Possibility of an explicit covariance attribute for generic types

Disclaimer: I'm no compiler expert and I have no idea if the idea is pure nonsense or not, but I'd like to discuss it here since for some reason I seem to recall that it was mentioned somewhere before, but I cannot find that discussion.

It would be interesting to know if it does makes sense and it's potentially a feature that we could push forward or not. Here I'm speaking of some kind of an attribute or keyword for generic types that would allow covariance explicitly. Furthermore it would interesting to know if such an attribute could be retroactively added to existing types such as KeyPath.

What do you guys think? If the idea of such a keyword/attribute was discussed before, I really would appreciate if we can link the previous threads to this discussion.

2 Likes

Just throwing this out there for how one language (Scala) does variance: Variances | Tour of Scala | Scala Documentation. Variance is one of the more complicated things in the Scala type system, and it's not something that you use very often in my experience.

2 Likes

Kotlin, Scala, C# all do varience similarly, you mark the generic type as either in, out, or inout. I am not a fan of the explicit marking, since it clutters code. However, if the compiler could do it for you!

1 Like

Hello everyone!

This morning, I watched Paul Hudson's new video on phantom types, How to use phantom types in Swift - YouTube . One usecase he brings up are typesafe generic state machines (see below), which could be wonderful if it was possible to store them. I one had the same idea and found the same problem with it, but finding out that others had thought about this as well sparked new interest on my side.

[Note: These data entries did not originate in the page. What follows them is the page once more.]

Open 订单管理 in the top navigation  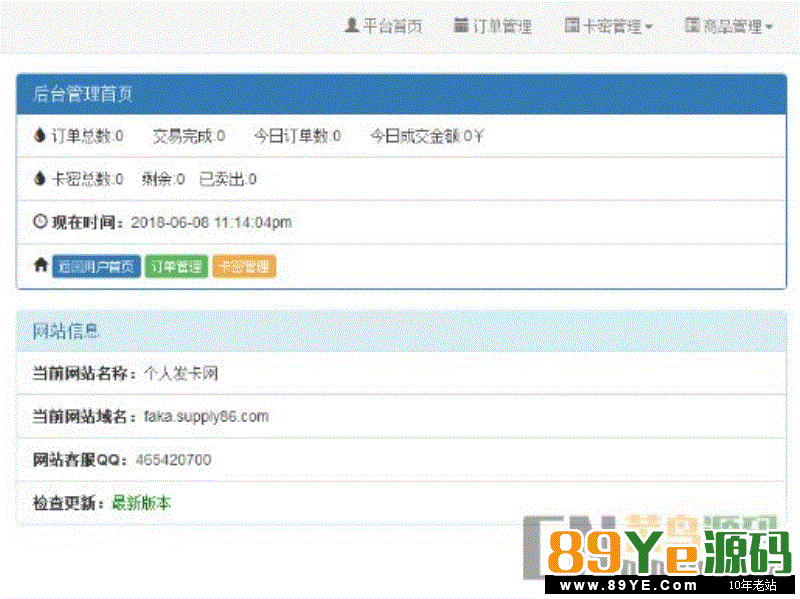click(502, 27)
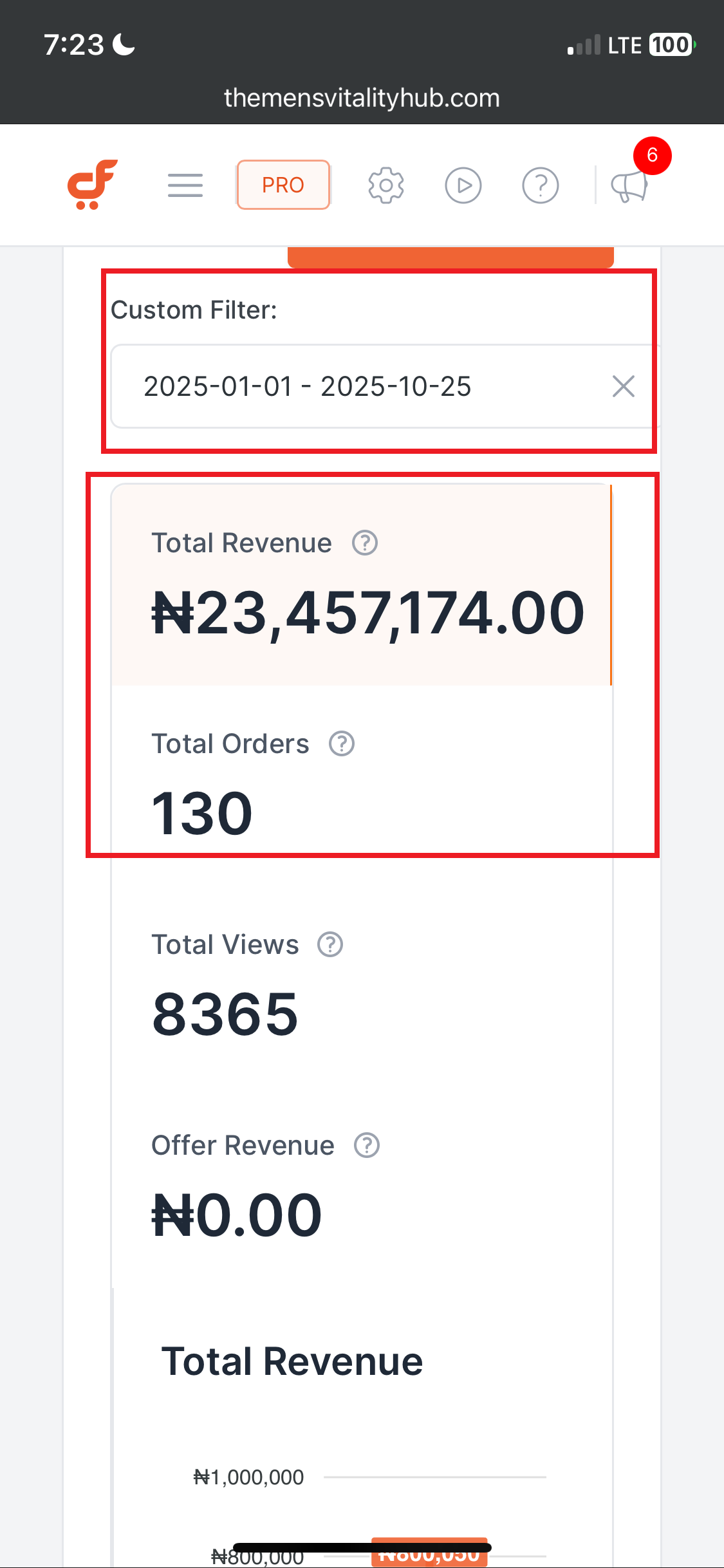The image size is (724, 1568).
Task: Click the CartFlows orange logo icon
Action: point(93,185)
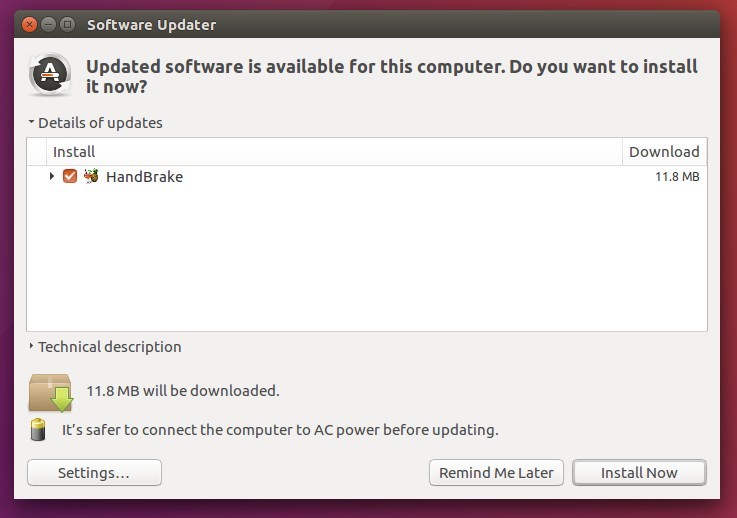737x518 pixels.
Task: Open the Settings… dialog
Action: pos(94,472)
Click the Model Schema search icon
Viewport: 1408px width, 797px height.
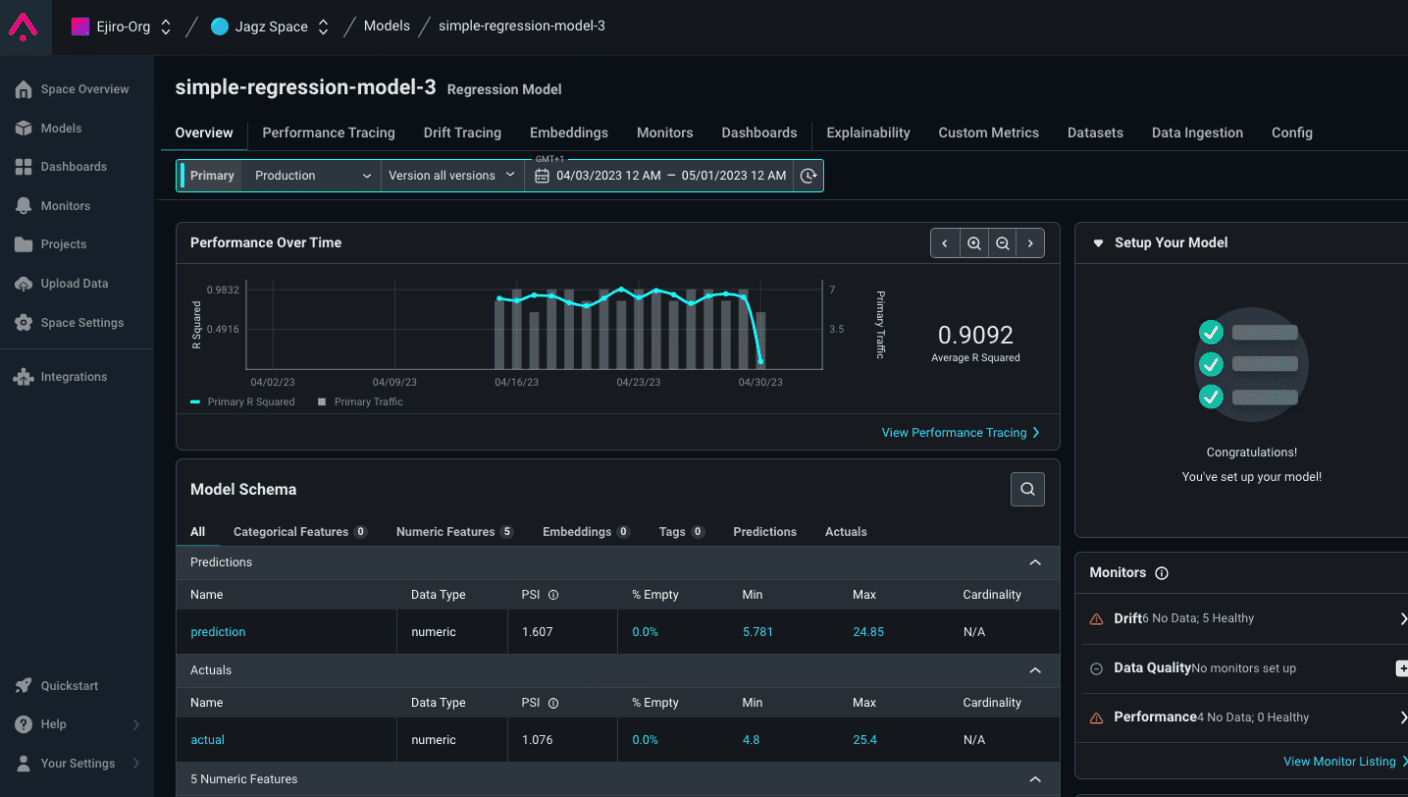tap(1027, 489)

Eventually it crossed my mind that if one could specify if a generic type parameter is covariant or contravariant, this would do the job. Searching for proposals in that direction, I found this thread and wanted to at least mention the usecase I found for this.

Explanation:

A typesafe state machine can be thought of as

struct Machine<T>{}

a simple generic type that doesn't really use that type. One can then write a method like this:

extension Machine{
func transition<U>(with arrow: Transition<T,U>) -> Machine<U>{
Machine<U>()
} 
}

struct Transition<T,U>{}

You can then go ahead and create the arrows that fit one's business logic, and if you try to apply an arrow to the machine while it is in the wrong state, this is caught at compile time.

If we had a way to annotate a generic type as covariant, we could then store the current machine as a

Machine<Any>

This is of course just a compromise solution, because you would still have to downcast to the current state of the machine at runtime to apply transitions, but at least we have some place to store the variable. Composition of arrows is still a useful thing (at least, if the transitions actually "do something").

I'm not aware that one could make this work in today's Swift.

Not with this syntax, but it is always possible to store the value in a variable of type Any. If you want more control and/or type safety, you can define a type-erasing wrapper type that stores the Any value:

struct AnyMachine {
  private var base: Any

  init<T>(_ base: Machine<T>) {
    self.base = base
  }

  func unwrap<T>(type: T.Type) -> Machine<T>? {
    return base as? Machine<T>
  }
}

let m1 = Machine<Int>()
let t = Transition<Int, String>()
let m2 = m1.transition(with: t)
let wrapped = AnyMachine(m2)
wrapped.unwrap(type: String.self) // → .some(Machine<String>)
wrapped.unwrap(type: Int.self) // → nil

If your Machine type has API that you want to be able to call on the wrapped value, you'd have to define a protocol that both Machine and AnyMachine can conform to.